Assembling and aligning stakeholders with political influence and societal trust that bring credibility to the Water Fund and helps the institution initiate interventions. This includes stakeholders from the private companies, academia, civil society and the public sector all engaging at different levels of participation with the Water Fund (some as partners, some as promoters and some as allies). Work in this area is focused primarily on the Water Fund’s initial set-up, but may also be necessary in the early phases of interventions to assemble/organize relevant stakeholder support for these initiatives.

Why is this necessary?

Multi-stakeholder governance is an essential component of every Water Fund. Governance refers to both (1) the processes and rules for decision-making within a Water Fund itself, and (2) the actions a Water Fund can take to influence the overarching governance context within which it is operating (e.g. influencing public policy). 

This focus on both the internal and external water governance context requires a range of engagements, analyses, agreements, plans, and actions be taken. These areas of focus are outlined below.

Multi-Stakeholder Governance is an ongoing process through which conflicting or diverse interests may be accommodated and cooperative action may be taken. This form of governance requires that (a.) both public and private stakeholders hold the will or accept a broad framework through which they manage their business and (b.) there is a process through which negotiation can occur and power can be balanced.

Key Ideas

Guidance related to governance in this Toolbox is generally provided around the following areas: 

  1. Stakeholder Engagement

    There are a range of analyses and processes that are undertaken across the Water Funds Project Cycle to ensure all relevant stakeholders of a Water Fund are engaged and provided with opportunities to contribute. This includes actions such as analyzing/mapping stakeholders, engagement techniques, and sustaining participation over the long-term.
  2. Partnerships

    Exploring and structuring partnerships is typically a big part of developing a Water Fund. Guidance is provided on key principles of effective partnerships and the experience of developing partnerships from different Water Funds around the world.
  3. Legal and Institutional Analyses

    Legal and institutional conditions are analyzed in an increasingly amount of detail across the Water Funds Project Cycle. These conditions are critical to analyze as they will ultimately affect how the governance system of the Water Fund is structured and how the Water Fund will operate in its local and regional context.
  4. Governance and Legal Models

    Water Funds are expected to evolve through a range of legal structures, beginning with simple agreements and then moving towards more sophisticated legal structures. A range of Governance and Legal Models are typically explored to identify the optimum governing structure of the Water Fund, while not limiting or unduly constraining the interaction it may have with relevant governing bodies.
  5. Establishing Credibility

    Establishing the credibility of a Water Fund means that strategic actions are being taken to build the reputation of a Water Fund as a credible entity that can help enhance the region's water security. Once established as a relevant contributor, the Water Fund will increase its ability to influence public policy, mobilize stakeholders and contribute to water governance, ultimately unlocking the potential to create significant impacts at scale.
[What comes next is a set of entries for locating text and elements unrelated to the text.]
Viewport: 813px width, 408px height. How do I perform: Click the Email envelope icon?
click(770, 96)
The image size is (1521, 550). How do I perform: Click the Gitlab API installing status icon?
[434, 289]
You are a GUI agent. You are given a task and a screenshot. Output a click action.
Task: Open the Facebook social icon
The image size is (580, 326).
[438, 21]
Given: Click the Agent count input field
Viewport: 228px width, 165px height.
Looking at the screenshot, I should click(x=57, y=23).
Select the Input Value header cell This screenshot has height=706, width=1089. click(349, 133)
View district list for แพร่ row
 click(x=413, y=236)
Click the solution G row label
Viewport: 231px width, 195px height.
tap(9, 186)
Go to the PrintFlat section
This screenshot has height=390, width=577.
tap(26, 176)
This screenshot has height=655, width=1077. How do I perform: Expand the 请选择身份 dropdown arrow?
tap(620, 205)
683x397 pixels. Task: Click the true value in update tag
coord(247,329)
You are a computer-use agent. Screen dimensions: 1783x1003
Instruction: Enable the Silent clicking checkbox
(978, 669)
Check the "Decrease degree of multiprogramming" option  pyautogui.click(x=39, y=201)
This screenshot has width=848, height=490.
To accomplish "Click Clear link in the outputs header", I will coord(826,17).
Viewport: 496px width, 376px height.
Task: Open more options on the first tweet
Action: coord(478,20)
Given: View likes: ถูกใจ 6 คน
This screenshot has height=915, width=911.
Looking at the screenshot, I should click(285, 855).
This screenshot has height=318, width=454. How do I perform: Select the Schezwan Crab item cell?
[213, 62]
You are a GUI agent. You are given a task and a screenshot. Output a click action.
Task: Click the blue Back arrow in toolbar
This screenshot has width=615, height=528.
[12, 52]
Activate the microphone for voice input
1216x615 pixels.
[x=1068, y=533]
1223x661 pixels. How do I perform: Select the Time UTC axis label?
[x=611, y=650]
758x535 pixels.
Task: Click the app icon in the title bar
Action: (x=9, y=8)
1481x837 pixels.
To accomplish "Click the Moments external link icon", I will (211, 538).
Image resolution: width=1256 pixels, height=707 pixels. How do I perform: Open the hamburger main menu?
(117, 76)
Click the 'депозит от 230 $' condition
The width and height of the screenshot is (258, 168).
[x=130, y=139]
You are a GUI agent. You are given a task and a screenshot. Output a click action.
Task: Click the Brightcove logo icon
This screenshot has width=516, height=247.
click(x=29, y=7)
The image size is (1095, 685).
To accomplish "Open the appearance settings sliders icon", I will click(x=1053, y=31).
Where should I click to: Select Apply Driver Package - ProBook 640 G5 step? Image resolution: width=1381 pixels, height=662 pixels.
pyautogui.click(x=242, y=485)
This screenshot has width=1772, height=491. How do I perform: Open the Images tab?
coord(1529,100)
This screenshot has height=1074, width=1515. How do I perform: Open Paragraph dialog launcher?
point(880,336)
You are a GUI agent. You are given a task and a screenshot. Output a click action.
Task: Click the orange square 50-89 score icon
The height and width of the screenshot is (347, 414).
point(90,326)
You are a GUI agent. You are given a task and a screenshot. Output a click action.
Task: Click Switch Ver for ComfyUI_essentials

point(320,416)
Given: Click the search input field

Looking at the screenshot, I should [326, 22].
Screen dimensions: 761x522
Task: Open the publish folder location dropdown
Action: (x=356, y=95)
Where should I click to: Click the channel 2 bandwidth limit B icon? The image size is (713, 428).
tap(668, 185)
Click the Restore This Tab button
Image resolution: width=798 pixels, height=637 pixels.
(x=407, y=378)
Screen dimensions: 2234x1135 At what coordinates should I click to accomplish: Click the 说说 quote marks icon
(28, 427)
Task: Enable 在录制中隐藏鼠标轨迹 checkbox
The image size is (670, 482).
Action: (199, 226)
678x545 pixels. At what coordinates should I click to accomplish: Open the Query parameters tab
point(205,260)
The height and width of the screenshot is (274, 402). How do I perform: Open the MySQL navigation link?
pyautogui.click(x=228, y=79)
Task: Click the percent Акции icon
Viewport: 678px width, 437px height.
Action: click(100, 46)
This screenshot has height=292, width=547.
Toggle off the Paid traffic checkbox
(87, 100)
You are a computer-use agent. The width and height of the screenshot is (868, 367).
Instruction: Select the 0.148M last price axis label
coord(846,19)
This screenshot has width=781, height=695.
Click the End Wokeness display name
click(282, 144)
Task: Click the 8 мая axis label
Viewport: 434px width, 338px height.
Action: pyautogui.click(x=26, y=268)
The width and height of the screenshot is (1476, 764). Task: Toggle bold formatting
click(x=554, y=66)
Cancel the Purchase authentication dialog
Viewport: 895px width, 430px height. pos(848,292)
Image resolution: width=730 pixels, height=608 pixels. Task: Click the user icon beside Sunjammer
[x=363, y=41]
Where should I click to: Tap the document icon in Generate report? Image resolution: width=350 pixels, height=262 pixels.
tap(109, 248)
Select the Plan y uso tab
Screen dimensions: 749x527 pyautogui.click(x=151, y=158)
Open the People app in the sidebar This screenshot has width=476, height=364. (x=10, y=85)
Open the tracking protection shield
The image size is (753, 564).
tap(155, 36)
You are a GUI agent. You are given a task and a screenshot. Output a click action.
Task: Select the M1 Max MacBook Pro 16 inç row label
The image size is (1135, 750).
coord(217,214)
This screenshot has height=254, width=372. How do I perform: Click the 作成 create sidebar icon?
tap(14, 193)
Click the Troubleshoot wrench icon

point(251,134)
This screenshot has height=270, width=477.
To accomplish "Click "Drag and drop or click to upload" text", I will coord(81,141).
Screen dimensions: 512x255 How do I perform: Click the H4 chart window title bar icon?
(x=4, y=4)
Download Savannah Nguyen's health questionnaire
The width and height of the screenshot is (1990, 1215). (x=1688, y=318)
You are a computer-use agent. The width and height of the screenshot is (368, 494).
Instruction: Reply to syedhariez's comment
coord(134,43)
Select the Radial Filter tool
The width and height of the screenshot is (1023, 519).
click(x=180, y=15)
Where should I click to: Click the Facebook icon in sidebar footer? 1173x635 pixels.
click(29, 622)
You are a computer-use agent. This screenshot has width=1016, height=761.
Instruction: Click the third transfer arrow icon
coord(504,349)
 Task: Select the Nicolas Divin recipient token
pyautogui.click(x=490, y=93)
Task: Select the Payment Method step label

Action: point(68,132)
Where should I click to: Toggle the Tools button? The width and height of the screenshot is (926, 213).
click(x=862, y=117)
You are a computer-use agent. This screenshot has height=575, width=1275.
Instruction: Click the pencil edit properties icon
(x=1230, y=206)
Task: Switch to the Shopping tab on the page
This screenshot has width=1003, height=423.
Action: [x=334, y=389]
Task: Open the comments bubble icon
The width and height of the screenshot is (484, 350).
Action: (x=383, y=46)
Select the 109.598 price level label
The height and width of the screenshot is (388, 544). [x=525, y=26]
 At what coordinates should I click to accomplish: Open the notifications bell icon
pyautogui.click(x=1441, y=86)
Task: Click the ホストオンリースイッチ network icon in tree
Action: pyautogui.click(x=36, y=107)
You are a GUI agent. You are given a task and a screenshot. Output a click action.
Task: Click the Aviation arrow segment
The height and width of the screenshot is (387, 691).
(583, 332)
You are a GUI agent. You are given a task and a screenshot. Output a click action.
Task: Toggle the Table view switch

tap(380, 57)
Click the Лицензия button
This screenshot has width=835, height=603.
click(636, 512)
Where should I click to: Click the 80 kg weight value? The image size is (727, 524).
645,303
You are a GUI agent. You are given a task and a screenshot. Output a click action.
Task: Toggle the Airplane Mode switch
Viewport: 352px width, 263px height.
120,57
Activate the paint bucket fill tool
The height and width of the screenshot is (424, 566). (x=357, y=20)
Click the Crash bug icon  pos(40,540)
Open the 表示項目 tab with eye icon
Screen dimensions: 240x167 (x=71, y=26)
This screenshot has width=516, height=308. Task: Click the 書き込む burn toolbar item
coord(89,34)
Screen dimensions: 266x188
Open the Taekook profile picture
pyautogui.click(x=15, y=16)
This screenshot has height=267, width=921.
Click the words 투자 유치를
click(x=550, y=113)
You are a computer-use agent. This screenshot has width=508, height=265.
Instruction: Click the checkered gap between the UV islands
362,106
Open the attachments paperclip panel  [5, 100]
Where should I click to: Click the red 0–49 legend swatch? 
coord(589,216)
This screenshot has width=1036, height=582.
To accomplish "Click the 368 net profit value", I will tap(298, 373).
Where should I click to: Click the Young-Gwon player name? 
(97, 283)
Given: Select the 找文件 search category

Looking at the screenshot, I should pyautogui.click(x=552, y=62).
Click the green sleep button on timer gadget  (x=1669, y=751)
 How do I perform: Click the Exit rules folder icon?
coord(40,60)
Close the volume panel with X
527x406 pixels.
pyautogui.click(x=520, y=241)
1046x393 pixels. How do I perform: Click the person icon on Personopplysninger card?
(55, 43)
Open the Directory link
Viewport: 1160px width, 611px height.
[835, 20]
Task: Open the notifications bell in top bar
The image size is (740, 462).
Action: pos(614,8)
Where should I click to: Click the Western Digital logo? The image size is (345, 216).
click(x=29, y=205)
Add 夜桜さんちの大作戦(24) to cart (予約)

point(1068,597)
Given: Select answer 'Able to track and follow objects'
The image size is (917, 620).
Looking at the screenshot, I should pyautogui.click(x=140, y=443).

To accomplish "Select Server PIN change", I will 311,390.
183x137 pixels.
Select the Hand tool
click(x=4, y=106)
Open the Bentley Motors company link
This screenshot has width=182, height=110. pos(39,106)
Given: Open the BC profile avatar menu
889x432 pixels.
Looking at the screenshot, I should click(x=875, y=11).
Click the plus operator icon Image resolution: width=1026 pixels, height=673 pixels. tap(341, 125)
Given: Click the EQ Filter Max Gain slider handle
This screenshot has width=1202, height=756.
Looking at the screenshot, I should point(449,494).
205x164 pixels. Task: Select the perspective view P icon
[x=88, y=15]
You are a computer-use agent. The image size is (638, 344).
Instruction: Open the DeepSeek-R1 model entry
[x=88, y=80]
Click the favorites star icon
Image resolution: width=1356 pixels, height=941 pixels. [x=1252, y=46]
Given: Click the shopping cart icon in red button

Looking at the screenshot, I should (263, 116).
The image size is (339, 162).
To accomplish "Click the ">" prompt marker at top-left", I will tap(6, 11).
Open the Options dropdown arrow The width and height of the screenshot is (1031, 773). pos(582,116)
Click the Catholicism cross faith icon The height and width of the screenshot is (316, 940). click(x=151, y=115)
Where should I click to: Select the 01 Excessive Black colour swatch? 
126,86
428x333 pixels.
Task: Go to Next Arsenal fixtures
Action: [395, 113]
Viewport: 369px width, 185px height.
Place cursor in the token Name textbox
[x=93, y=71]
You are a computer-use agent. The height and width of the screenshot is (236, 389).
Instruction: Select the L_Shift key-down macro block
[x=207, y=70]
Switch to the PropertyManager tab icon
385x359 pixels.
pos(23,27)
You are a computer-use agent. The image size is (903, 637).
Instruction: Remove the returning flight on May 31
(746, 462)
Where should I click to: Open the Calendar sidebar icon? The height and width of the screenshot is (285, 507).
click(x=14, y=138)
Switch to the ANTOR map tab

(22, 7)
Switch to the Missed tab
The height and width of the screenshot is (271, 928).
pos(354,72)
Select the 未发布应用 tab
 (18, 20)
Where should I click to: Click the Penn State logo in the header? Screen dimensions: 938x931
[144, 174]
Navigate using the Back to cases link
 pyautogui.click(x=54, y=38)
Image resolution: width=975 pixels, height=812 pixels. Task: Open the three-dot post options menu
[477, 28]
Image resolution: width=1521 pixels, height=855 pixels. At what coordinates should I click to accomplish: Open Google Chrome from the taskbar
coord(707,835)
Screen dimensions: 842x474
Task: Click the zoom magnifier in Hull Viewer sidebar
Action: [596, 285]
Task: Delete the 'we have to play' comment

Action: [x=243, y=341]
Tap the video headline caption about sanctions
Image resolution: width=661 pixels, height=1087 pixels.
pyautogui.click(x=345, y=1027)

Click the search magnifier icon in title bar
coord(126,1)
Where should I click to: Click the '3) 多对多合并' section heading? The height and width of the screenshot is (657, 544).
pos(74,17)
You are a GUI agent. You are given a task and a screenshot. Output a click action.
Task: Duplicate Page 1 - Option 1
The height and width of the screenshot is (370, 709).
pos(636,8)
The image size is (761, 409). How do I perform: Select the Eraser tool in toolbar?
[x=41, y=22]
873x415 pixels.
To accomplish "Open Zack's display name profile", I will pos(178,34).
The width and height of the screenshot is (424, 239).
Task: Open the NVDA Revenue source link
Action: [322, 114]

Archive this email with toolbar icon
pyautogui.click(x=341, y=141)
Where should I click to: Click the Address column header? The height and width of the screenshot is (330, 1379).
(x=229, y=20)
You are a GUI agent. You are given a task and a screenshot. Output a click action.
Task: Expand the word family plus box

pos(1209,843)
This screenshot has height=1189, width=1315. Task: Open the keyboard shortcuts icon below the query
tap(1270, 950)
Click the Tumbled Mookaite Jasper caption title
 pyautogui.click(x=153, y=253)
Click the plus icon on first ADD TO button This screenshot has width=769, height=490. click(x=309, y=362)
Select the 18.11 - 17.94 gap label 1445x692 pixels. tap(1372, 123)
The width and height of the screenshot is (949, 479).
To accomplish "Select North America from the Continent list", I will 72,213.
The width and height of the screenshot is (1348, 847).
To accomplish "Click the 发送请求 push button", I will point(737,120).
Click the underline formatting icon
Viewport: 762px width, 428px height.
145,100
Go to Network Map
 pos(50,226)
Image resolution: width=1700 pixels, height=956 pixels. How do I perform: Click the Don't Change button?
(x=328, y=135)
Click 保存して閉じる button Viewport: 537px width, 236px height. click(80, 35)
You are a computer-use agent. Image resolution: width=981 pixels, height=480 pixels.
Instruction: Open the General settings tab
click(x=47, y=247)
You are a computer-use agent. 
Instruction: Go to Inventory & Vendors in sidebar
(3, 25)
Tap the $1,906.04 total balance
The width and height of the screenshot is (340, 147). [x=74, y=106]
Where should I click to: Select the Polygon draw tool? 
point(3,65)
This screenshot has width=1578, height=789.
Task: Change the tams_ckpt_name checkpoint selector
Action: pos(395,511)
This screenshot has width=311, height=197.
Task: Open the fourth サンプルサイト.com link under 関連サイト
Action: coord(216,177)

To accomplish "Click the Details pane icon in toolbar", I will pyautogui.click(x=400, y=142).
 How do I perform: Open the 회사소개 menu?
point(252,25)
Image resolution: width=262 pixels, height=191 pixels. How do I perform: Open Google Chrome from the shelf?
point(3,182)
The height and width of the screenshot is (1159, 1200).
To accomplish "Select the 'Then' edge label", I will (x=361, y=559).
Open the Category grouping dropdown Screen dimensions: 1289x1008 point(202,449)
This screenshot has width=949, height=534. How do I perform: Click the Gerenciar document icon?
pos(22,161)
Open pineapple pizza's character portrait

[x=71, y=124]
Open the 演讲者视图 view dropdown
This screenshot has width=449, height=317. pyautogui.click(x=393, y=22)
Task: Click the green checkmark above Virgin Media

Multi-stakeholder governance within the 5 phases of the Water Fund Project Cycle:

Phase 1: Feasibility

The Feasibility Phase includes two 'checks' to test if a Water Fund is the right water security tool. First, a test of 'eligibility' is completed by quickly determining if there are water security challenges and a potential for a Water Fund to help. If yes, feasibility is then explored further by developing a deeper understanding of the situation and generally how a Water Fund could positively contribute to water security within the defined area.

Related Steps

Phase 2: Design

The Design Phase is undertaken to develop the best solutions for the identified water security issues and to choose the appropriate water fund configuration which accounts for key technical issues, financial considerations, governance dimensions and strives for maximum impact.

Related Steps

Phase 3: Creation

The Creation Phase is undertaken to formalize and publicly launch the water fund.

Related Steps

Phase 4: Operation

The Operation Phase is undertaken to establish stability by developing and implementing a comprehensive work plan, which guides systematic execution of activities, measurement and evaluation, and communication of progress towards the goals of the water fund. These activities should be continuously improved through adaptive management, refinements, and innovation.

Related Steps

Phase 5: Maturity

The Maturity Phase is a determination that assures the long-term viability of the water fund to create significant and lasting impact that positively contributes to water security.